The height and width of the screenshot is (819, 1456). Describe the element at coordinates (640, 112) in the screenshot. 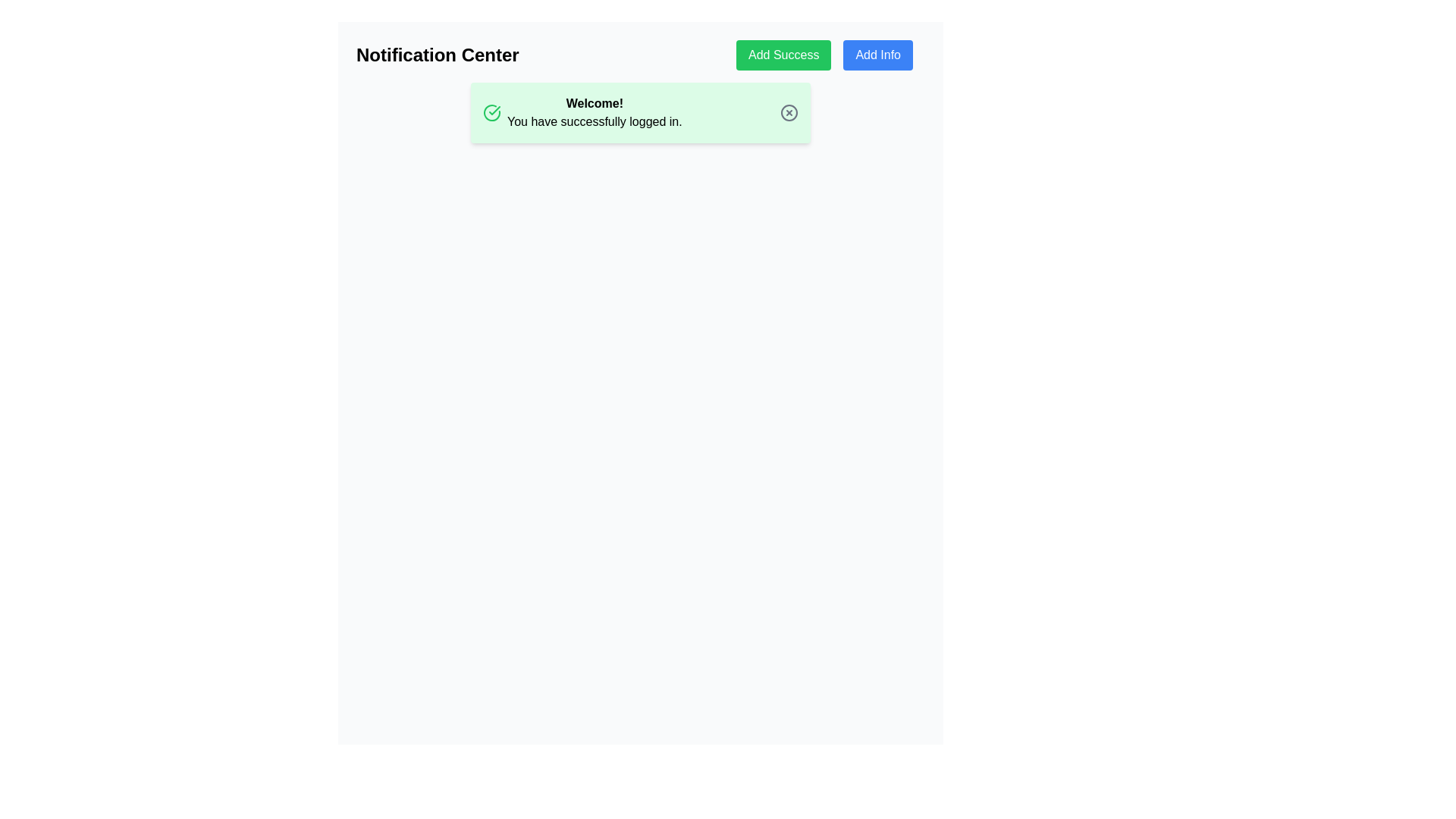

I see `the Notification Box that informs the user about a successful login action, which is centrally aligned below the 'Notification Center' header and the 'Add Success' and 'Add Info' buttons` at that location.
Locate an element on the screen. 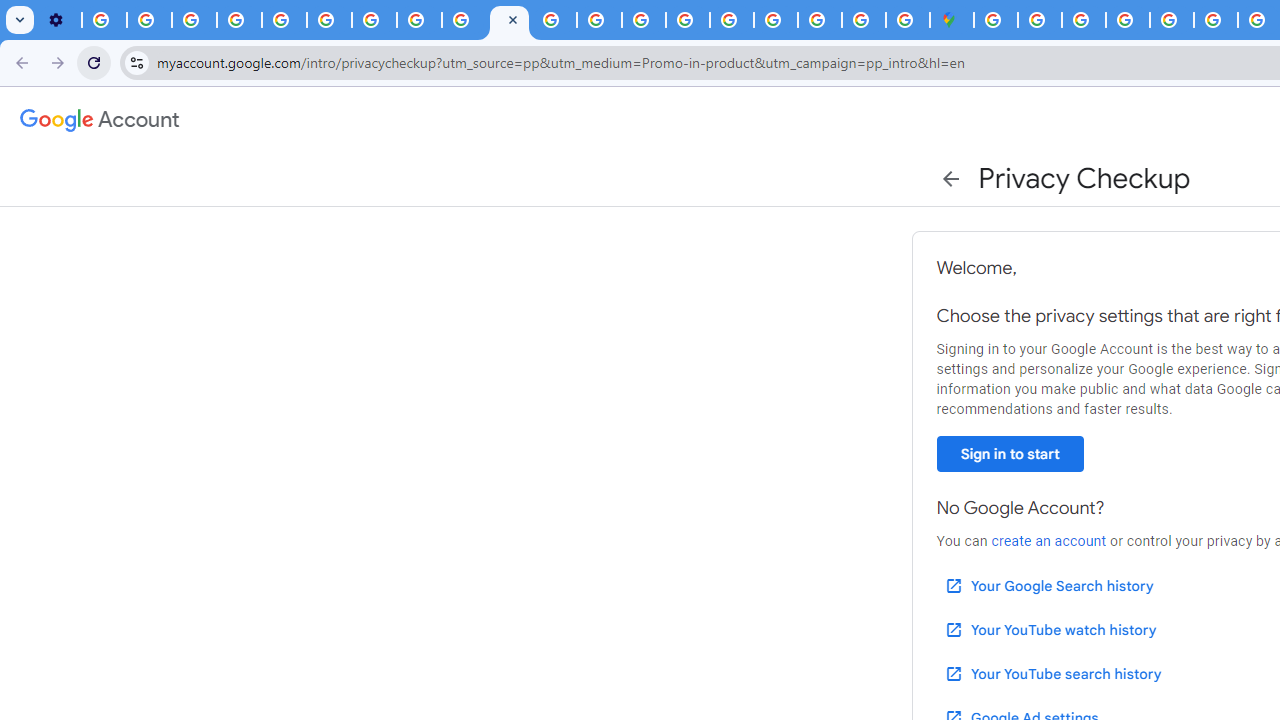 This screenshot has width=1280, height=720. 'Delete photos & videos - Computer - Google Photos Help' is located at coordinates (103, 20).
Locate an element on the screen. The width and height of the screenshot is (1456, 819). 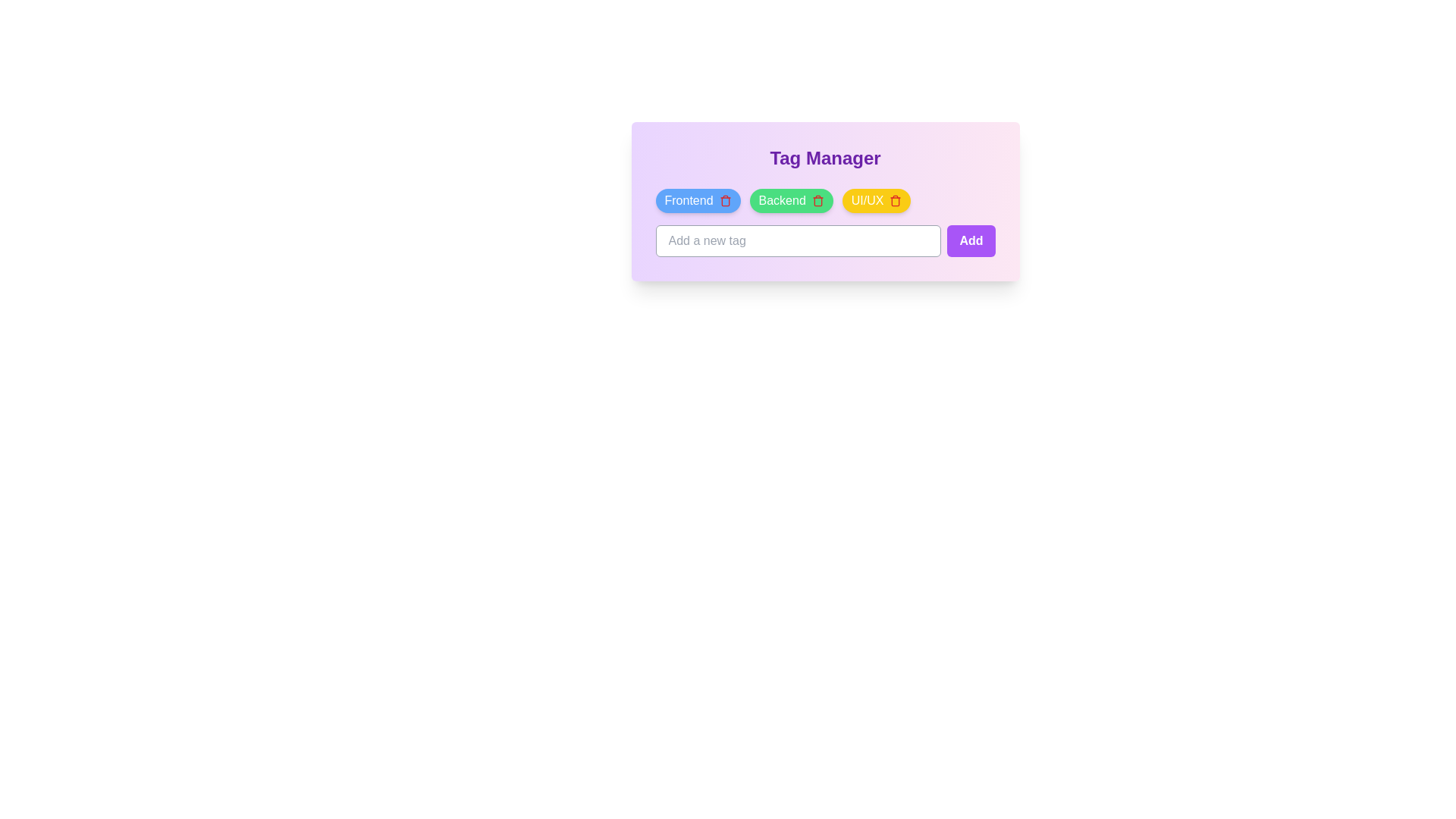
the trash icon of the tag named Backend to delete it is located at coordinates (817, 200).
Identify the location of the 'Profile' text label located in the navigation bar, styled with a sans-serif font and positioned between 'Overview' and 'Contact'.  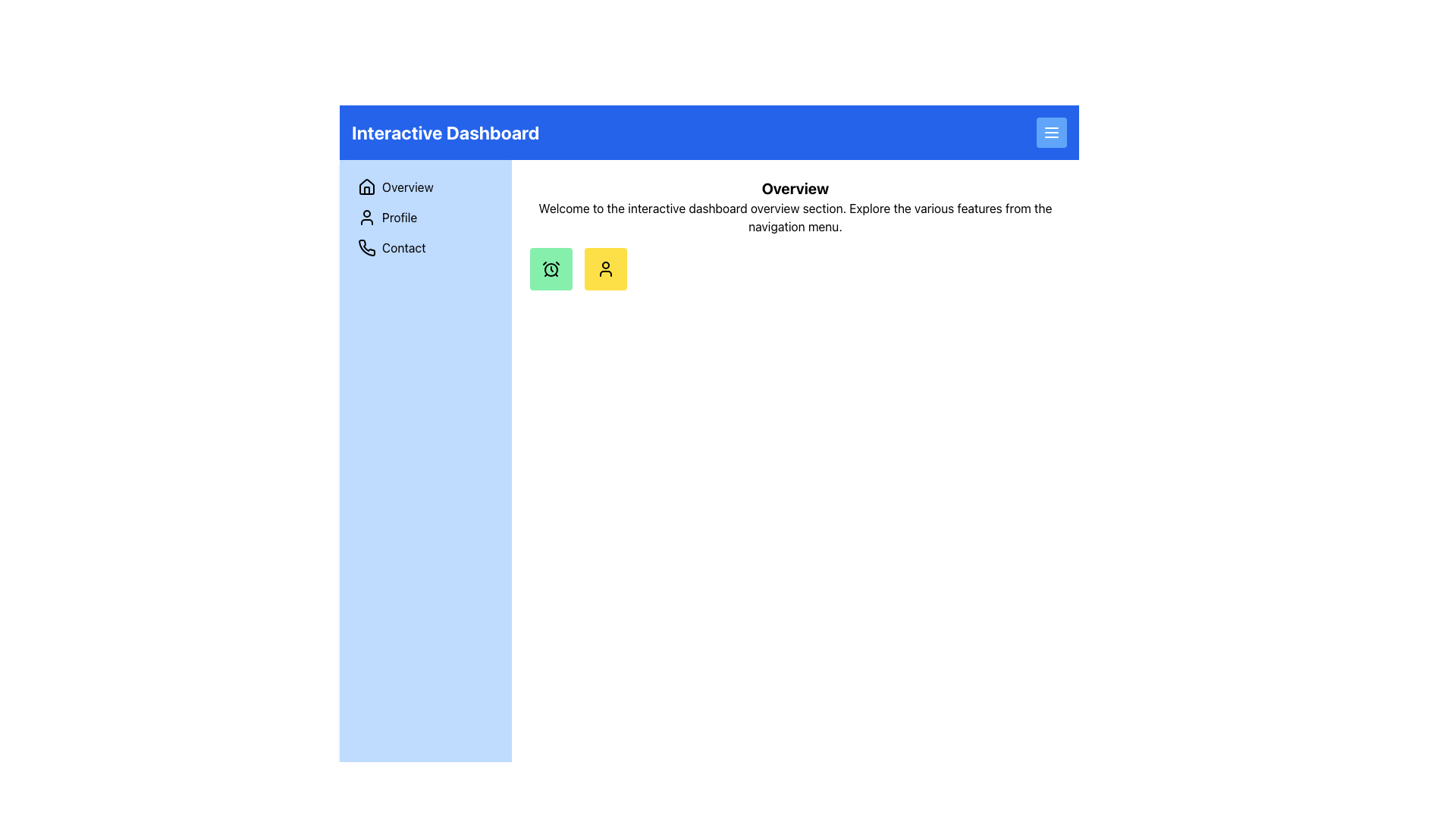
(400, 217).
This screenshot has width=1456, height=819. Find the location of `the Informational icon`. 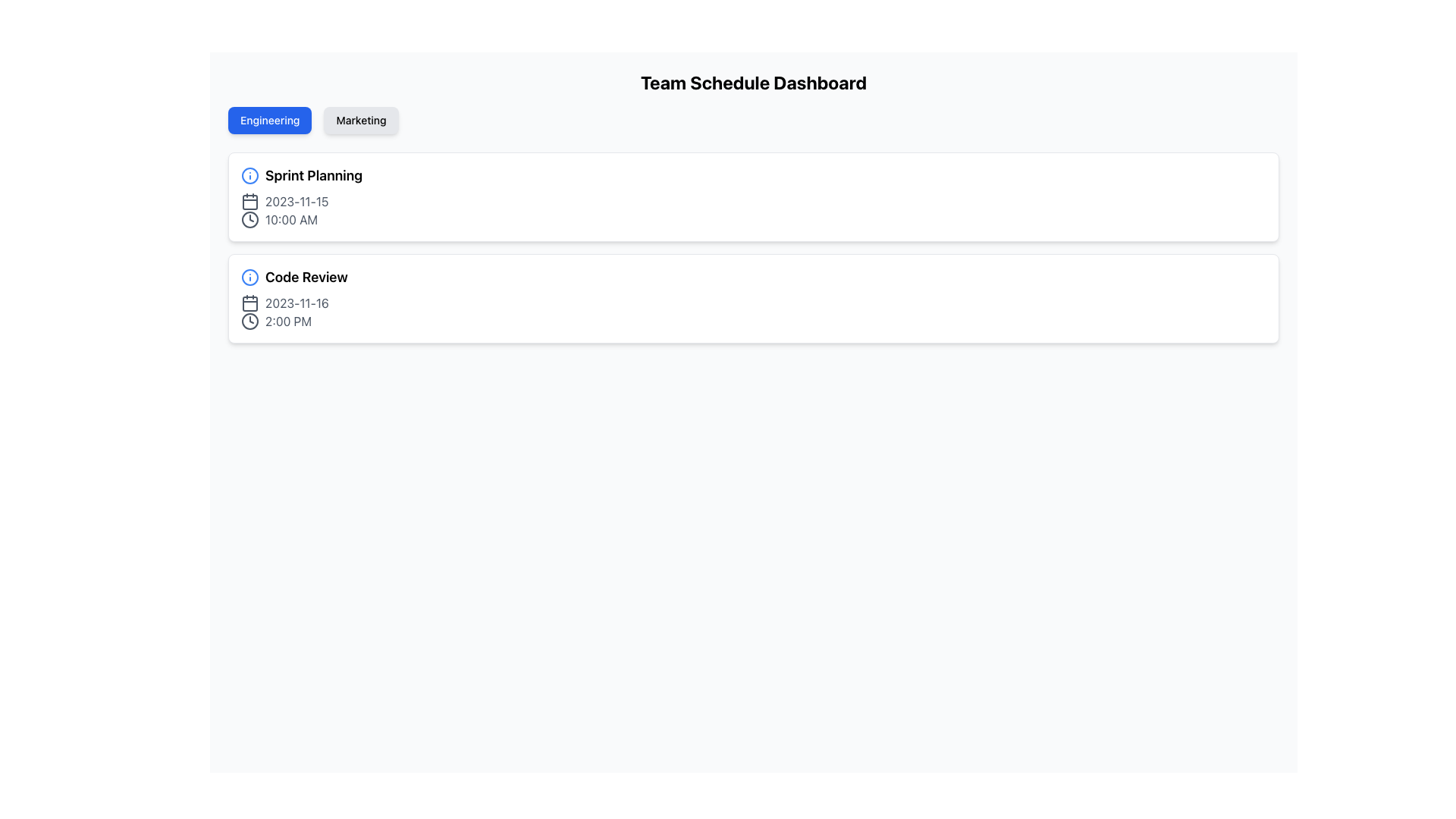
------------------------------------------------------------------------
- [What is needed] Copy the listing exactly, starting at the line containing "Identify the location" and continuing through its final line. Leave the pictures out of your copy.

- [Task result]
Identify the location of the 'Profile' text label located in the navigation bar, styled with a sans-serif font and positioned between 'Overview' and 'Contact'.  
(400, 217).
This screenshot has width=1456, height=819. Find the location of `the Informational icon`. 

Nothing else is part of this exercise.